George Durrell, who became a noted British naturalist, spent five years exploring nature while his family lived on the Greek island of Corfu.  I can relate to his fascination with the insects and reptiles and birds and flowers that made up natural encyclopedias.  Here's a typical piece of his writing on the natural world he explored as a kid.
"The inhabitants of the wall wreee a mixed lot, and they were divided into day and night workers, the hunters and the hunted.  At night the hunters were the toads that lived among the brambles, and the geckos, pale, translucent with bulging eyes, that lived in the cracks higher up the wall.  Their prey was the population of stupid, absent-minded crane-flies that zoomed and barged their way among the leaves;  moths of all sizes and shapes, moths striped, tessellated, checked, spotted and blotched, that fluttered in soft clouds along the withered pluster;  the beetles, rotund and neatly clad as business men, hurrying with portly efficiency about their night's work.  When the last glow-worm had dragged his forty emerald lantern to bed over the hills of moss, and the sun rose, the wall was taken over by the next set of inhabitants.  Here it was more difficult to differentiate between the prey and the predators, for everything seemed to feed indiscriminately off everything else.  Thus the hunting wasps searched out caterpillars and spiders;  the spiders hunted for flies;  the dragon-flies, big, brittle and hunting-ping, fed off the spiders and the flies;  and the swift, light and multicolored wall lizards fed off everything"

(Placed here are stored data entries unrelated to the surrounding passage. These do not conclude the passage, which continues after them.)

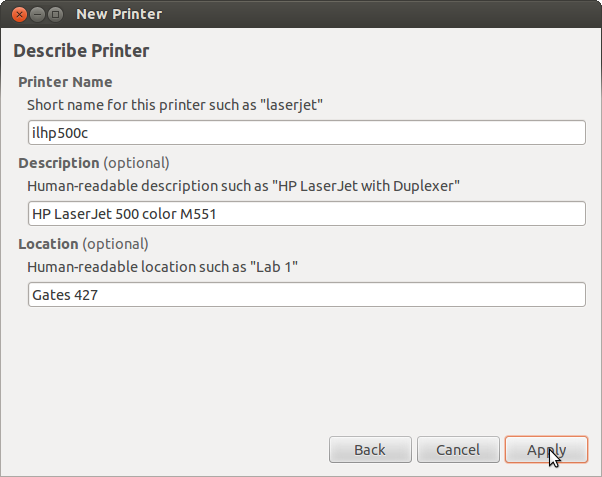The image size is (602, 477).
Task: Click the short name hint text
Action: pyautogui.click(x=174, y=104)
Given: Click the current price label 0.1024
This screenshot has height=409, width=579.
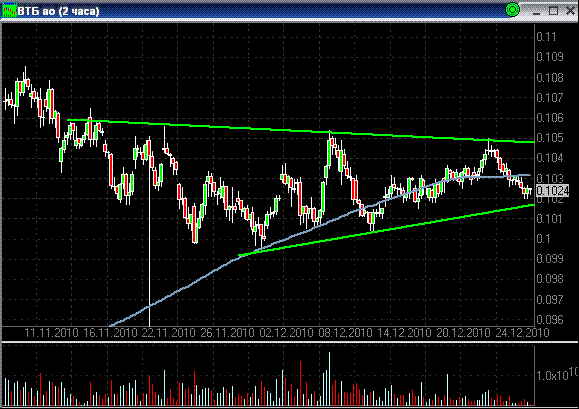Looking at the screenshot, I should 552,191.
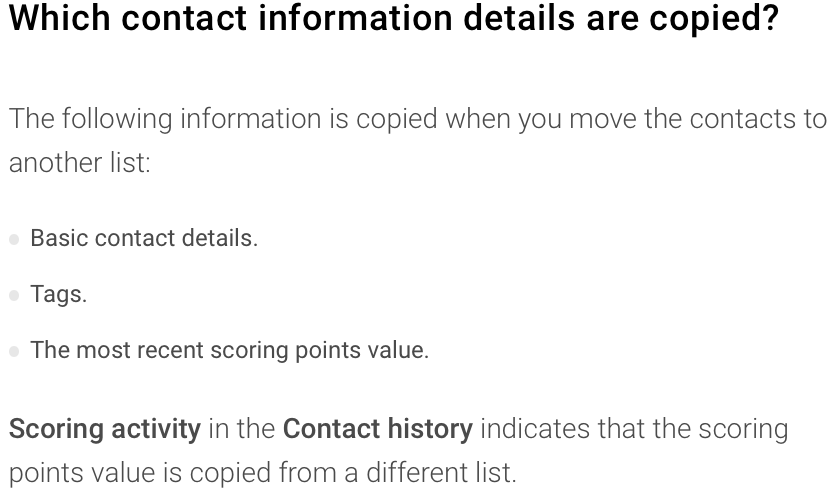The height and width of the screenshot is (496, 832).
Task: Click the bullet dot before Basic contact details
Action: (14, 239)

The next paragraph gets into his favorite wall dwellers - the little black scorpions.   And the next one begins,
"I grew very fond of these scorpions."
There was still a fairly large swamp within a quarter mile of my house when I was growing up (it's a public golf course now) and I spent hours exploring the hills and ponds rich with life as a kid.  But unlike Durrell, I didn't have a doctor of zoology to accompany once a week in my explorations.  

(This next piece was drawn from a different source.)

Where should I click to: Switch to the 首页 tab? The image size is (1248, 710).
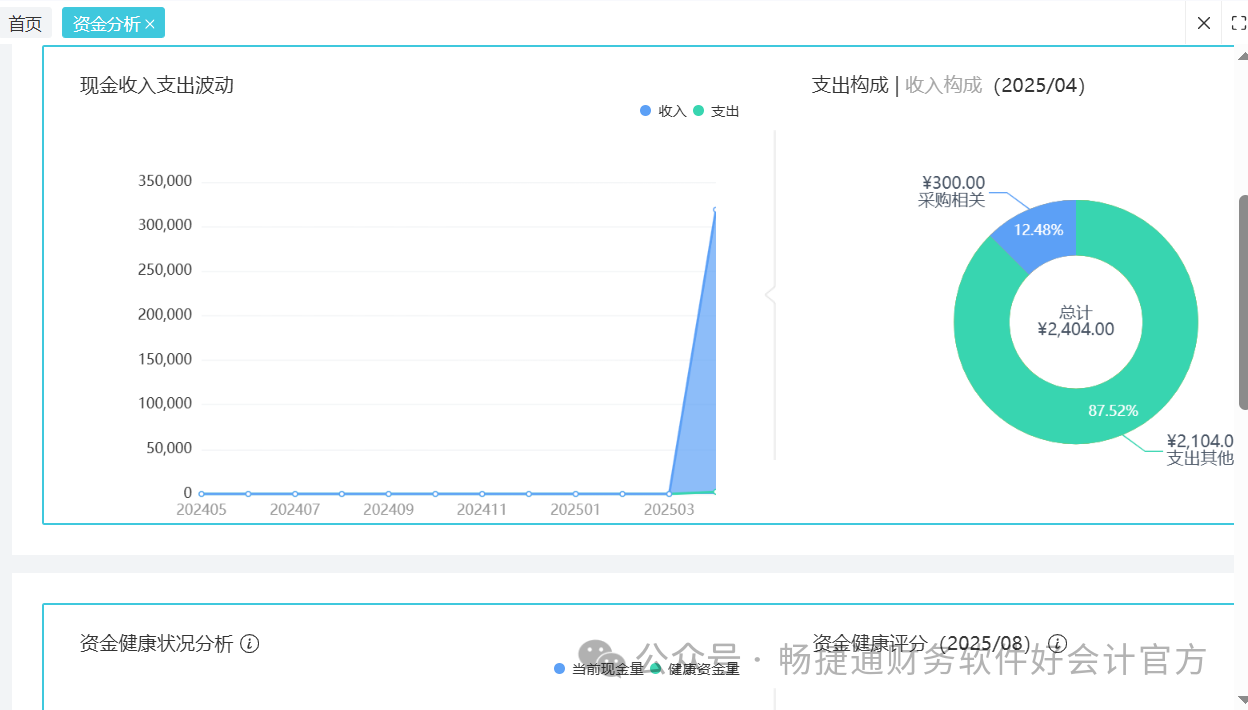26,22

I mentioned this book earlier when I was intrigued by the title - My Family and Other Animals. Some of you wrote to say it was made into a BBC mini-series, which I haven't seen.  Just enjoying my way through the book.

His family included his older brother, the well known writer of the Alexandria Quartet, Lawrence Durrell, his sister, mother, and another brother.  Having your little brother write about you from the eyes of a 10 year old is rarely flattering, and Larry doesn't come across too well.

When I tried to pinpoint the dates they were on Corfu, I checked Lawrence's brith year - 1912, and since he was 23 when they went to Corfu, it was 1935 to 1939.  But when I did that, I also learned that Lawrence brought his wife to Corfu, but she does not exist in the book.  I think he'd divorced her by the time the book was published.  Lawrence also wrote a book about this period, but it cuts out even more of the family.  Both parents and the children were born in India as part of the Raj and when Lawrence eventually wanted to return to Britain, he learned that they did not consider him a British citizen.